Friday, January 22, 2010

Review: Law Abiding Citizen (2009)


Released January 28, 2010


A lot of platitudes are thrown around in F. Gary Gray's new thriller, most of them by the psychopathic serial killer Clyde Shelton played by Gerard Butler. He voices fears about a judicial system more concerned with legal wrangling than with honest justice. You might sympathize with him for a little while, but less so after witnessing his alternative: the dismemberment of an alive but paralyzed victim, Saw style, one limb at a time.

Mercifully this occurs off screen, but it's not the only bit of nasty in this trashy mix of Silence of the Lambs and Seven that is nonetheless disturbingly entertaining thanks to a healthy dose of ludicrousness.

In the opening scene, Clyde's wife and daughter are killed and prosecutor Nick Rice (Jamie Foxx) makes a deal with the killers to ensure a sentence ("It's not what you know, but what can be proven in court," he says). Clyde is furious and directs his vengeance at the killers and system that let them off lightly. The twist is that he is imprisoned when the latter murders take place. How is he committing these crimes? Does he have an accomplice? And if so, who?

The final answer is as absurd as some of the gleefully over the top killings, which in the latter stages shift from torture porn malice to cheesy action movie clichés. The big moments are broadcast too early, too, making the surprise less about when and who, and more about how.

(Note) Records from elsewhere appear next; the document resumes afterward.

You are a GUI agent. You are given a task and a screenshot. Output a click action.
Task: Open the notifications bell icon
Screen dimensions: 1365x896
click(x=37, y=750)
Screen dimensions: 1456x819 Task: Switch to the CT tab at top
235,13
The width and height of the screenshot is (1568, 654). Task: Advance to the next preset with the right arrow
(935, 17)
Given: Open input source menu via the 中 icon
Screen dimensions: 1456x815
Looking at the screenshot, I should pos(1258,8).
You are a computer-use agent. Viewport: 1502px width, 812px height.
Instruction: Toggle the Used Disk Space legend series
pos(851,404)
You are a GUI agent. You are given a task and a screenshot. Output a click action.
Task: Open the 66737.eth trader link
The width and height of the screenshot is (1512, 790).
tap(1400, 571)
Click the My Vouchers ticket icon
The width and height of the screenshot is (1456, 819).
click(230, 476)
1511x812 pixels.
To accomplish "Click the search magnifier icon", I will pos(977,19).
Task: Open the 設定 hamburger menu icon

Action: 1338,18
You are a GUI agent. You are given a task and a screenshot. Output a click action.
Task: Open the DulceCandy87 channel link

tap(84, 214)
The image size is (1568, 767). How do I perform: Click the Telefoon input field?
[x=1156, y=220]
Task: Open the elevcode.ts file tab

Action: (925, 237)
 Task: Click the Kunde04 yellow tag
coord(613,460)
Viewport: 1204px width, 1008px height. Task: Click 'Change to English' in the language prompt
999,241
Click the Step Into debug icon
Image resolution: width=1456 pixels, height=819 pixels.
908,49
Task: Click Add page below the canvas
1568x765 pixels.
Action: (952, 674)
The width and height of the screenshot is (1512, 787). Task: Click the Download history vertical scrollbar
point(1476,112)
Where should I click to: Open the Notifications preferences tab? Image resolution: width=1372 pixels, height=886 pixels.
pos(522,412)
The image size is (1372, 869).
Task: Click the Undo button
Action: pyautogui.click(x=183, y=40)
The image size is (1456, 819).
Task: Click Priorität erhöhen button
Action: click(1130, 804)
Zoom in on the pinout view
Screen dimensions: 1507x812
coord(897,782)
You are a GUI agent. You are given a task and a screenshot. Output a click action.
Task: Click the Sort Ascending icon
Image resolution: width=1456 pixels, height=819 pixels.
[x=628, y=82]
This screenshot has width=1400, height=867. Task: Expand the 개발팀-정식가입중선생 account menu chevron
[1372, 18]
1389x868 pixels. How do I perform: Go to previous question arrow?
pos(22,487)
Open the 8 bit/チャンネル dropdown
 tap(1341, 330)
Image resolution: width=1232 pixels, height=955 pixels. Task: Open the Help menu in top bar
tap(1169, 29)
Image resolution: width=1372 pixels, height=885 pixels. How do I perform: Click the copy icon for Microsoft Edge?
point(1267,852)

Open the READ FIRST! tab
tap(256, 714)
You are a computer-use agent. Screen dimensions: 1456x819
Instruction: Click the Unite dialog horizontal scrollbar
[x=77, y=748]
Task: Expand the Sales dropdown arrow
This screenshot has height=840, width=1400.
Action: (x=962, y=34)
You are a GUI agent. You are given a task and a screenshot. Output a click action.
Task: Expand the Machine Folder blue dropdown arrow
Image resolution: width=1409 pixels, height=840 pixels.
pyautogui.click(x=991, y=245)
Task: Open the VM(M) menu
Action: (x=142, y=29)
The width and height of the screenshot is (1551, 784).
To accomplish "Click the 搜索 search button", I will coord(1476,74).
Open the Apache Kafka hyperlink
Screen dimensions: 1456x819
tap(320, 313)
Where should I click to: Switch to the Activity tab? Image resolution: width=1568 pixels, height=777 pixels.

Despite all of this, Law Abiding Citizen is suspenseful and decently made. Foxx and Butler make adequate adversaries, with the latter particularly having fun with the lip-smacking sociopathic traits of his character. It would be interesting to wonder what the film may have been like if the lead actors switched roles, as has been intended when the project began. Little different I wager, if the script was still written by the creator of Equilibrium and Ultraviolet, Kurt Wimmer.

It’s the source of most of the movie’s problems, but also some of its pleasures. Any movie that has a vicious unprovoked murder with a t-bone has to have something going for it.